They sat in silence for a long time. Victor thought of the money in his pocket, and those motels across town. Even if he could get to them, there was no guarantee that anyone would rent him a room for the money he had, and once he got there, he would be that much further away from anywhere else. If he went the other direction, he could probably make it to the Seven Eleven. He could get hot coffee there, and a hot dog, and probably they would let him hang out for a while, maybe the rest of the night, if he caused no trouble.
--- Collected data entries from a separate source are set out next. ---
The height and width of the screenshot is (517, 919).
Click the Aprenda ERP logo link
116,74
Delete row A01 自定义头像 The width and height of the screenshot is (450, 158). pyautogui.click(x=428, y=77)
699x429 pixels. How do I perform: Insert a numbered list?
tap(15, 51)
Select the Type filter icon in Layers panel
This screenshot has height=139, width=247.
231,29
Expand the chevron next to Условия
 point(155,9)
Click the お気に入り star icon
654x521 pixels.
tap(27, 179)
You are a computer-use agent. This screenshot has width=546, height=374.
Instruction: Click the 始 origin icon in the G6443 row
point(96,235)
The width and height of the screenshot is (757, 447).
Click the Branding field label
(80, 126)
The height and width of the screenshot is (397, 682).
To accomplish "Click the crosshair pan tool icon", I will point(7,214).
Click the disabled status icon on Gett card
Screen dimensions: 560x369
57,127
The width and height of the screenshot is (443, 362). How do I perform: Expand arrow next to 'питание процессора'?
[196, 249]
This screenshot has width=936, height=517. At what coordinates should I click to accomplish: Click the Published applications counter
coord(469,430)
He took the crumpled bills out of his pocket. “I’ve got,” he said, and paused to count them, as if he didn’t know exactly how many there were. “I’ve got eleven dollars here. I could let you have seven of them, if you think that will be enough.”

Don’s eyes widened hopefully. “I expect it might. Anyway, if we got within a couple of miles, we might be able to hoof it the rest of the way, or maybe I could get there and bring somebody back for them. Her mother’s got an old pickup, or she might even have a can of gas. For sure we could get close enough. Only....” He took his eyes off the money and looked at Victor. “Only, it don’t seem right, taking your money. I mean, we already ate your food, and seeing as that’s all you got.”

“Oh, that doesn’t matter, I’ve got someplace I was headed, I just have to get there. Here.” He handed Don seven dollars, and then added another one to them. That left him three. That would get him a coffee and a hot dog, or a donut, anyway.

“Well, if you’re sure?” Don gave his wife a look. She licked her lips and held her breath. “I’ve got a gas can in the back, I’ll walk to that Sheetz station we passed a bit ago, and get enough gas to drive us there. You want to wait here, in the car? Say, you could come to Pennsylvania with us, if you like.”

“No, I got some place I got to go,” Victor said. He flung open the car door and got out quick, before the wind could come in after him. Before, he thought grimly, they could wish him a Merry Christmas, but he was too late. Don said it, and then Ellie, and even little Robbie.

“Same to you,” he said back, closing the door, and started off. He cursed himself for a fool all over again. Here he was now, in nothing but a light windbreaker, his food all gone, and nothing but three dollars in his pocket. Talk about your Merry Christmases.

* * * *

He wasn’t sure how far he had walked, or how long—he was light headed now, and he could scarcely feel his feet, lifting and coming down in the snow—when the little girl walked up to him, seeming to come out of nowhere. She was dressed in white, and her face was so pale, she could almost have been conjured up by the snow.

“Mister,” she said without preamble. “I am so cold and hungry, and I got no place to go.”

“Oh, hell’s bells,” he said aloud. He ought to have known, he thought angrily, the way this damned night was going. He yanked the last three dollars out of his pocket and thrust it toward her, but to his surprise, she took a step back from him and did not take it.

“It won’t work if you resent giving it,” she said. “You have to let it go.”

“Won’t work? Won’t work for what?” There was a buzzing in his head, like a host of wasps was in there. He handed the money to her again, but she only shook her head.

He dropped to his knees in the snow and took hold of her shoulders. She felt thin as a bird.

“You are one strange little girl,” he said. “I been giving and giving all night, and you’re the first one refused to take.”

“You have to share it. Not what we give, but what we share, for the gift without the giver is bare.”

He smiled into her face despite everything. There was something about her, a luminescence. She almost seemed to glow in the dark and the falling snow.

“I don’t understand what you are saying,” he said. He had a vague idea there was something else, earlier this evening, that he hadn’t understood either, but he was too tired and cold to think straight.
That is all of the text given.